When I started this blog (all of three weeks ago 😉 ) I stated in my “about me” section that we’d
talk about traveling, love (both lost and found), and living life within and well outside our comfort zones.
Thus far we’ve talked about travel, we’ve talked about love (both lost and found), but we’ve yet to touch the bit on “comfort zones” (albeit we’ve likely hinted at it).
1: the temperature range within which one is comfortable 2: the level at which one functions with ease and familiarity (comfort zone. 2013. In Merriam-Webster.com. Retrieved March 6, 2013)

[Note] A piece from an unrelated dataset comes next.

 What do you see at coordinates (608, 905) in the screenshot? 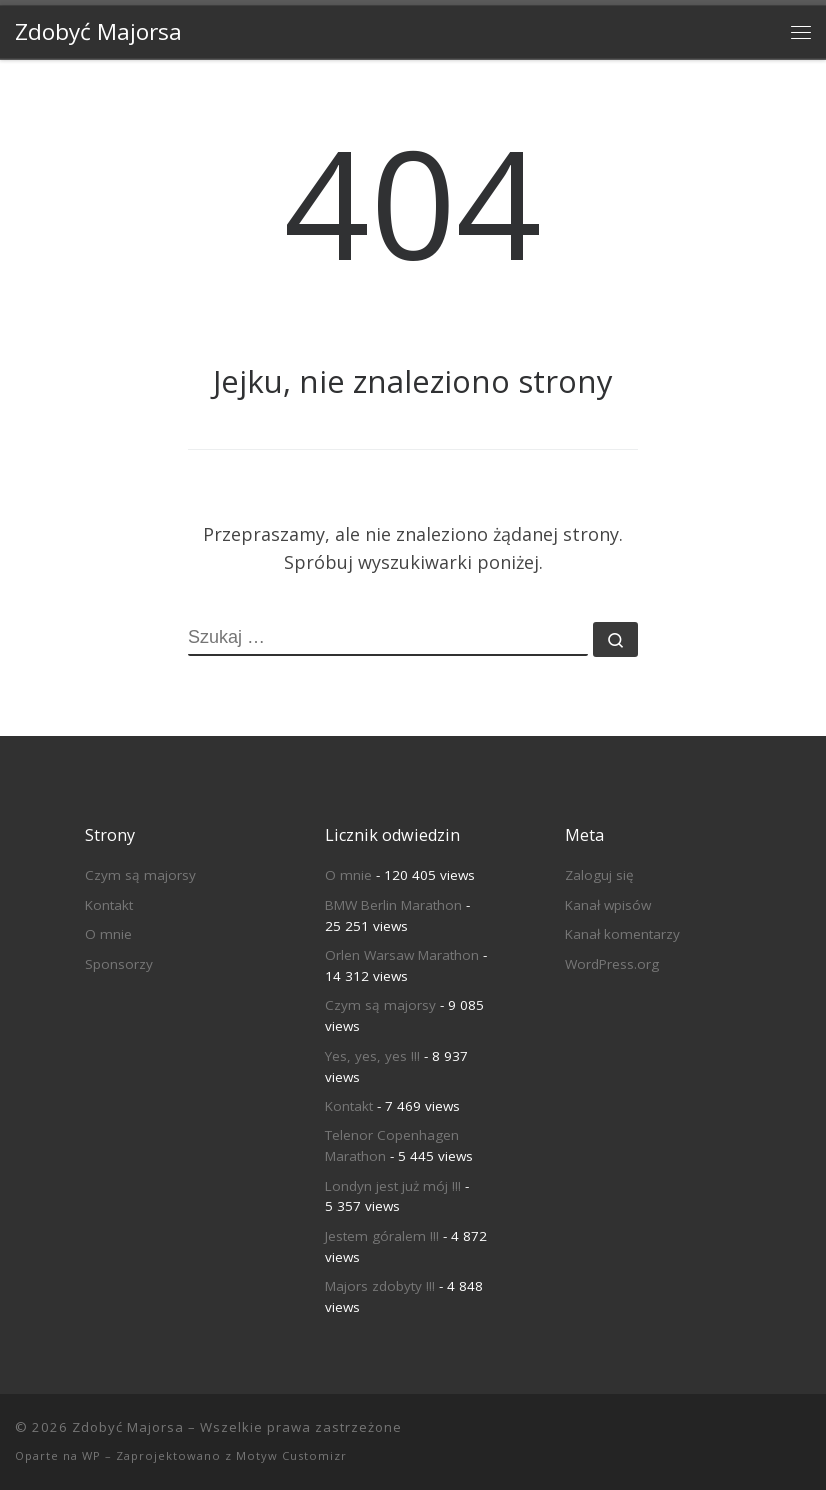
I see `Kanał wpisów` at bounding box center [608, 905].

Living life within our comfort zone is relatively easy. If we don’t stray from the path then we’re safe, life is easier, and things are familiar, right? Many enjoy the familiarity of routine; change can be upsetting or unsettling for anyone but not all changes are bad. Some are necessary, some are exciting, and some are life changing. Living and traveling abroad has done some amazing things for me. It’s when I’m outside my comfort zone when I am, strangely, most comfortable.
There is an episode of the HBO series GIRLS, where the main character, Hannah, is told to write an article on a topic outside of her comfort zone. Suggestions for possible topics included having
a three some with some people you meet on Craigslist. Or do a whole bunch of coke and then just write about it.

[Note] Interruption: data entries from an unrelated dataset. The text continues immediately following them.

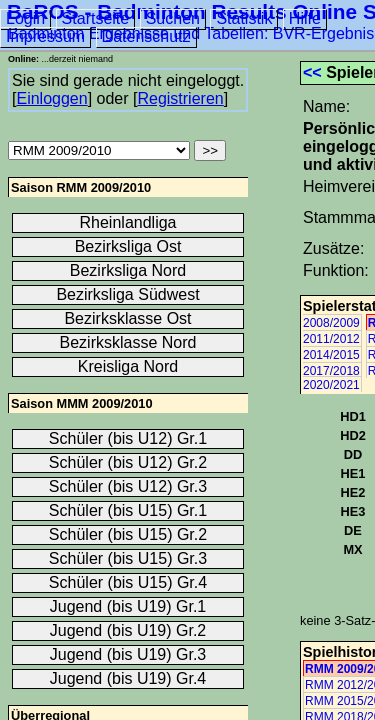 The width and height of the screenshot is (375, 720). What do you see at coordinates (128, 534) in the screenshot?
I see `Schüler (bis U15) Gr.2` at bounding box center [128, 534].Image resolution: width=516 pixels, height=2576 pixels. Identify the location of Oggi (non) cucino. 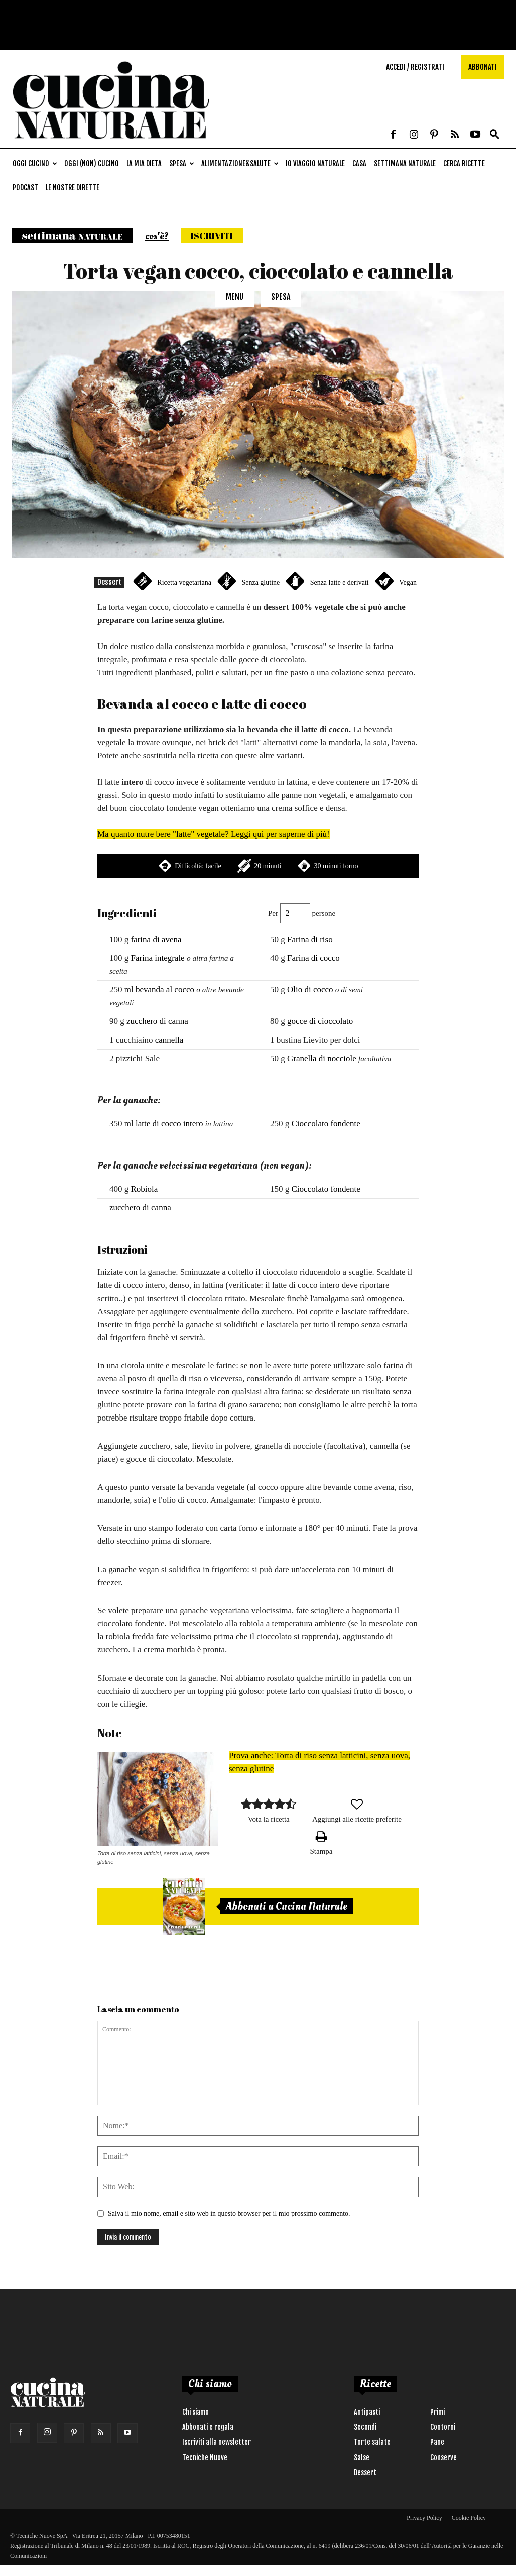
(91, 163). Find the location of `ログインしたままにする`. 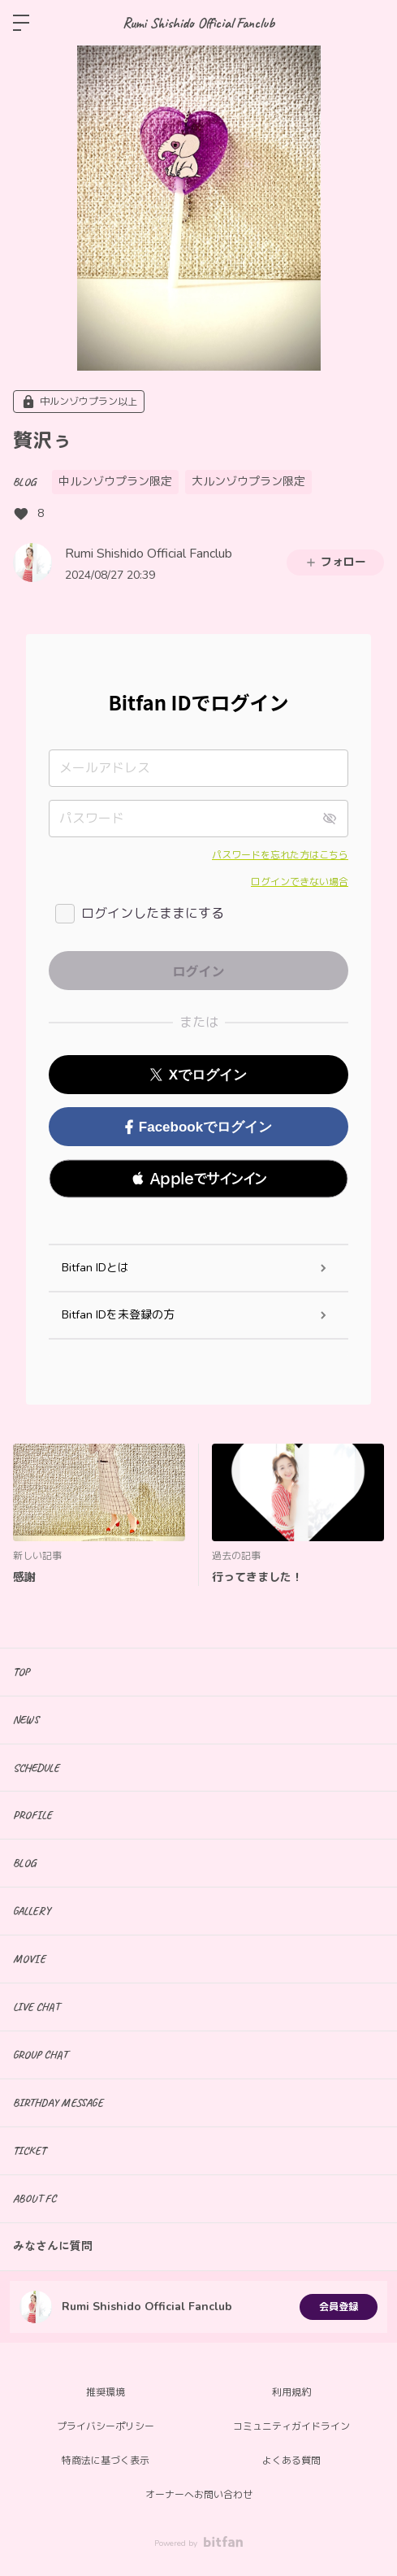

ログインしたままにする is located at coordinates (152, 914).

These suggestions were a bit shocking for Hannah and so the philosophy behind them was explained,
“Here’s your comfort zone, this is where the magic happens.”
Hannah does cocaine for the first and last time in this episode… although her experience wasn’t magical, not all ventures outside our comfort zones are as uncomfortable as Hannah’s.

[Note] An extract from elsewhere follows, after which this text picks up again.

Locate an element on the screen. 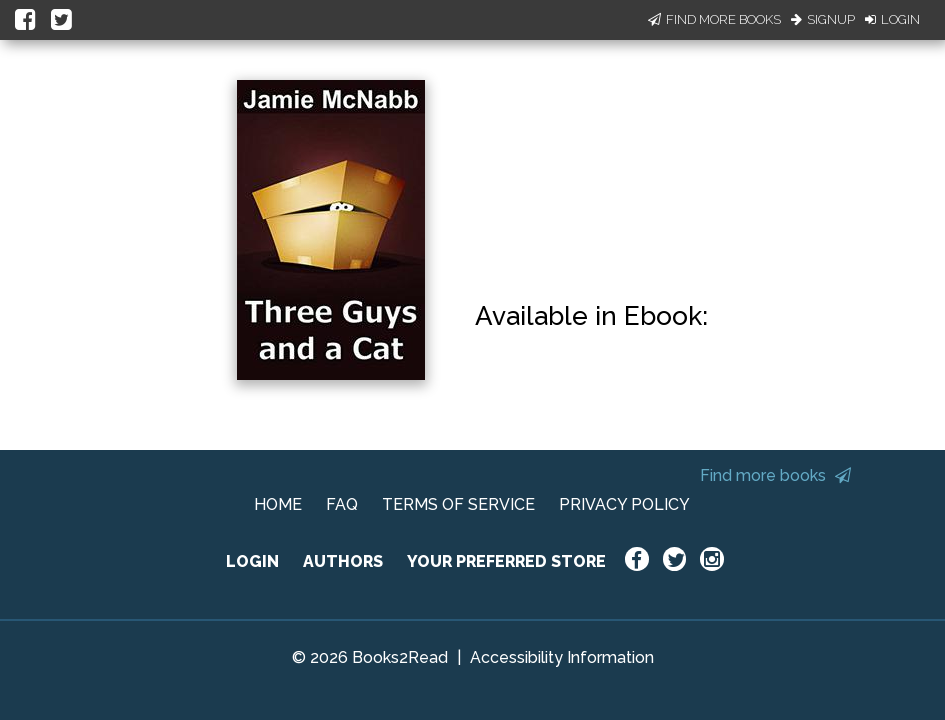 This screenshot has width=945, height=720. Signup is located at coordinates (823, 19).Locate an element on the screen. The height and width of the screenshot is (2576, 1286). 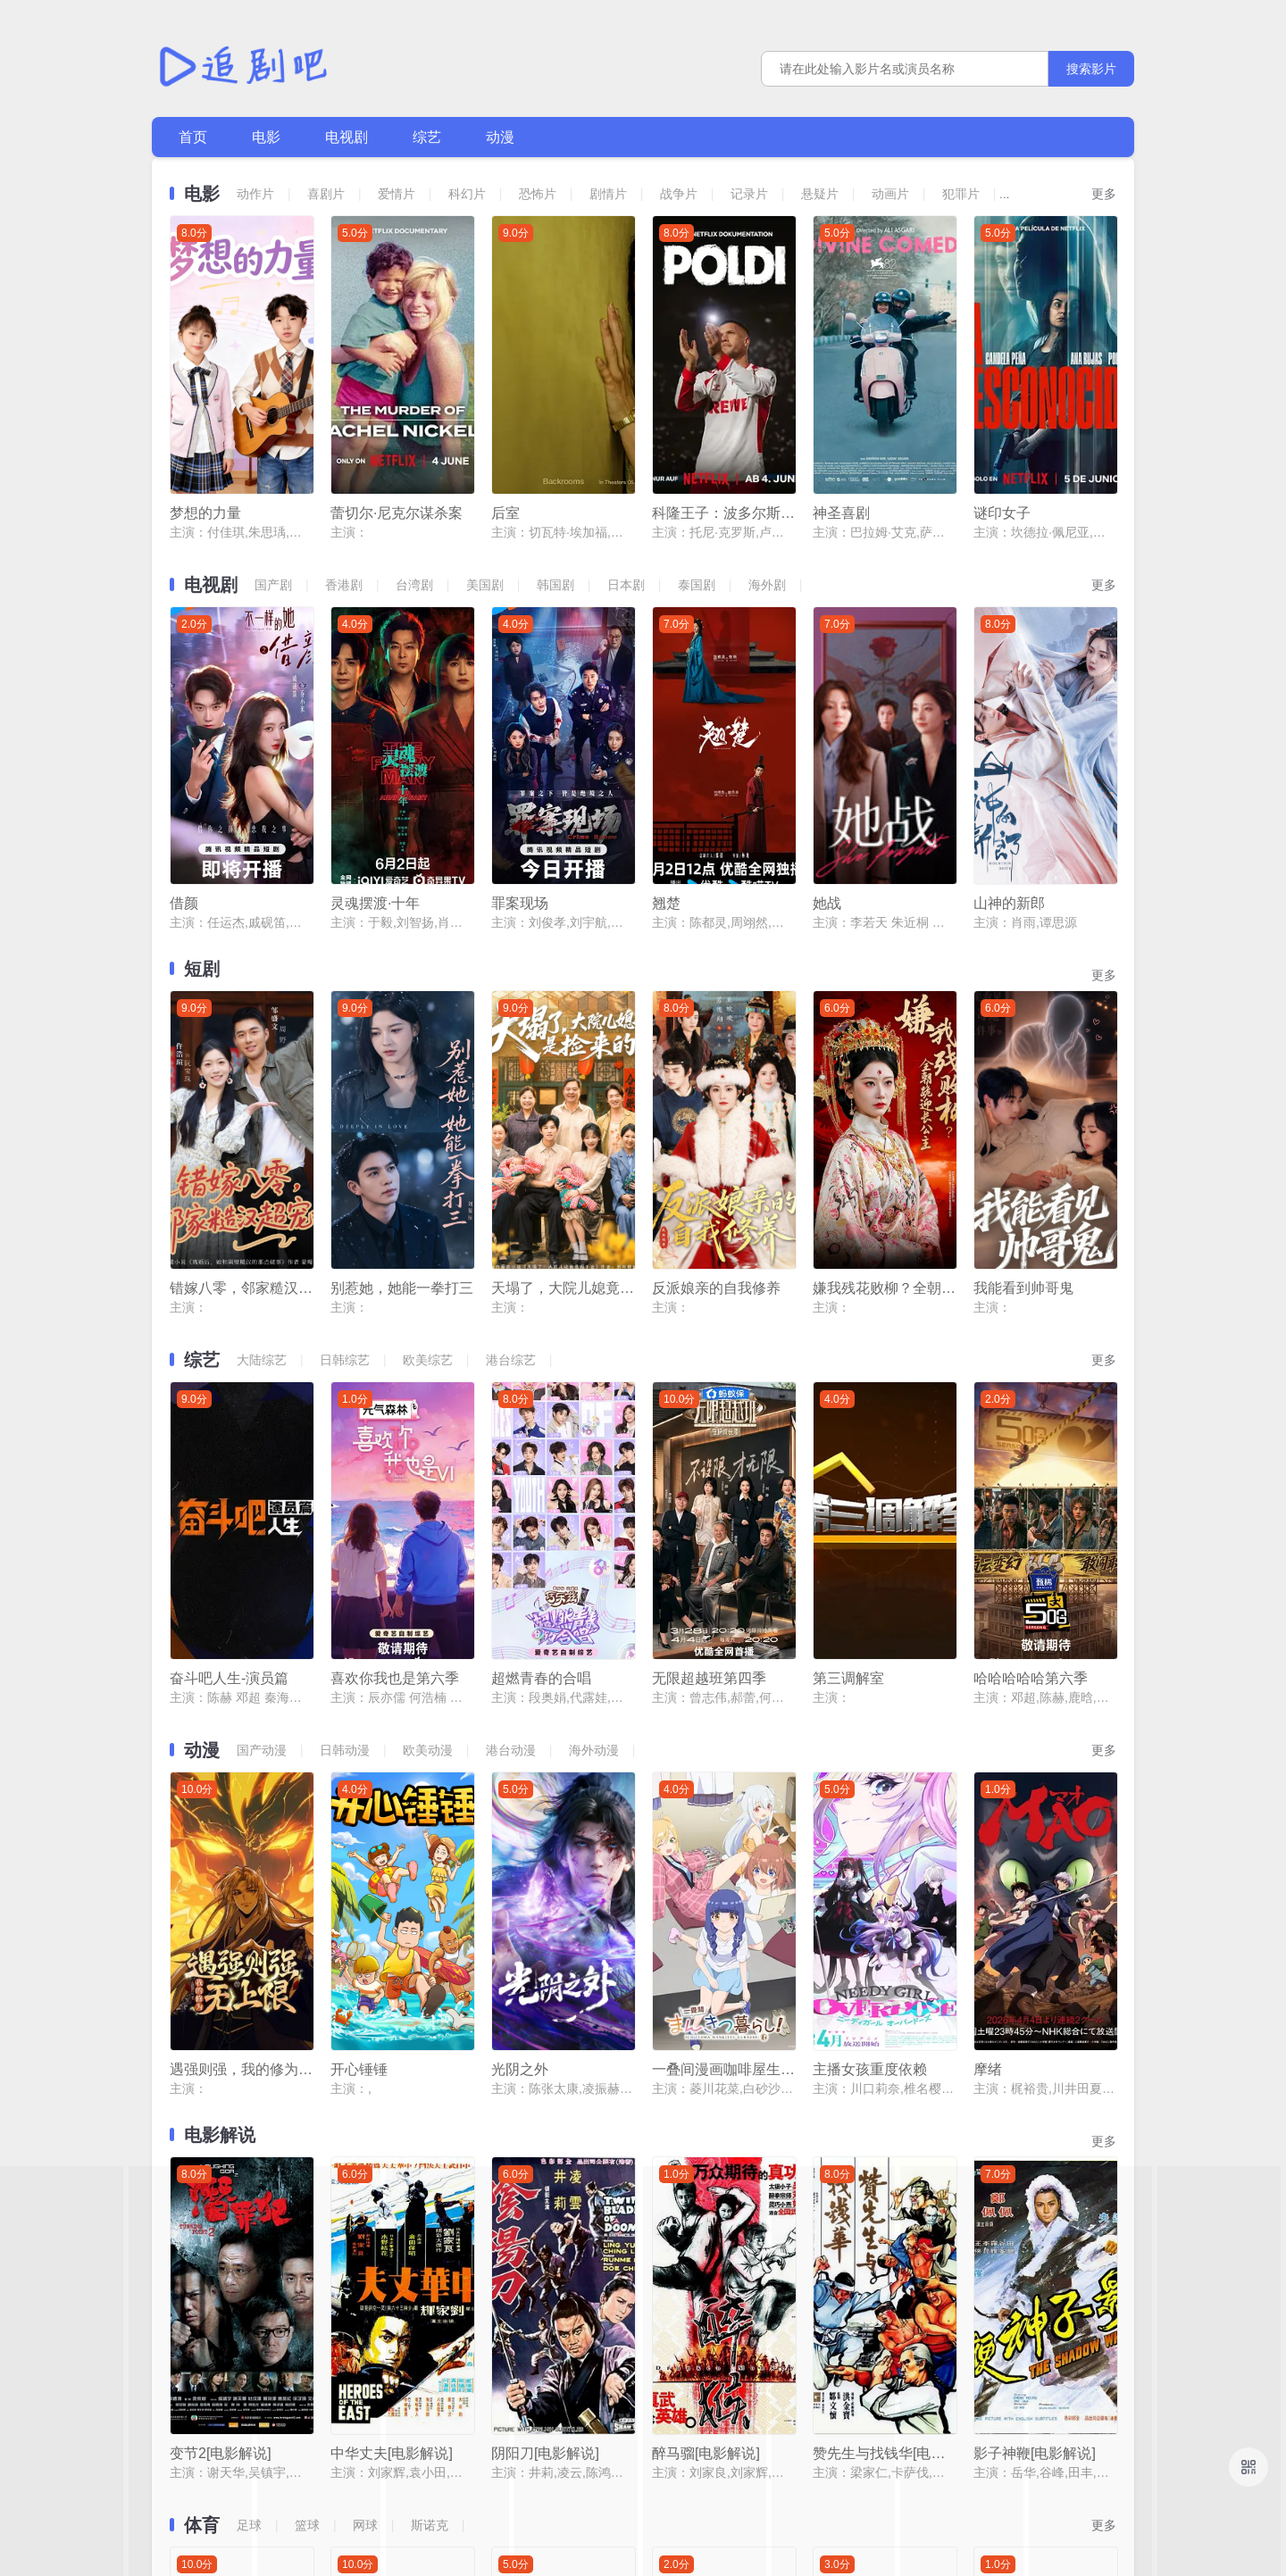
日韩综艺 is located at coordinates (345, 1117).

Every time I leave the country, I learn more about my nationality and myself. When abroad, simple things remind me of my country, be it a familiar classic rock song like “Sweet home Alabama”, an American chain like Starbucks, or an unfulfilled craving for decent, authentic Mexican food. It’s when I’m abroad that I actually feel American, and not in the obnoxious touristic way. When abroad I’m forced to step outside my culture; it’s amazing the things I have learned.
I’m more comfortable, more at ease, socially, when I’m abroad. It’s taken me ages to figure out why exactly and this fall I was finally able to articulate the reasons.
When abroad, there are very few social expectations and pressures. I don’t take sick days…ever. I’m always afraid I’ll inconvenience someone or something will go horribly wrong if I do (this is quite unreasonable considering my profession); but when living and working abroad it’s different. I still don’t like to call in sick, but if I’m sick or in need of a mental health day and can work from home, I will. While I do this occasionally in the ‘States, I feel guilty when I do. I don’t feel guilty when I’m abroad. I’m even more comfortable with myself. I understand myself when I’m surrounded by the unfamiliar, it makes the familiar, the comfortable, the things that make me, me, much more visible.
Back to the magic bit
When people leave the comforts of home behind to travel abroad there is usually a reason behind it. Whatever the reason, it’s been my experience that travel is more fulfilling when you just let go; when we embrace change and go with the flow, things have a way of coming together… even if it’s in a way you never imagined. So, the magic happens outside of your comfort zone? In my experience, yes, most definitely.
What about all of you expats and world travelers, why did/do you leave your comfort zone? What have you found outside your comfort zone, was it magic?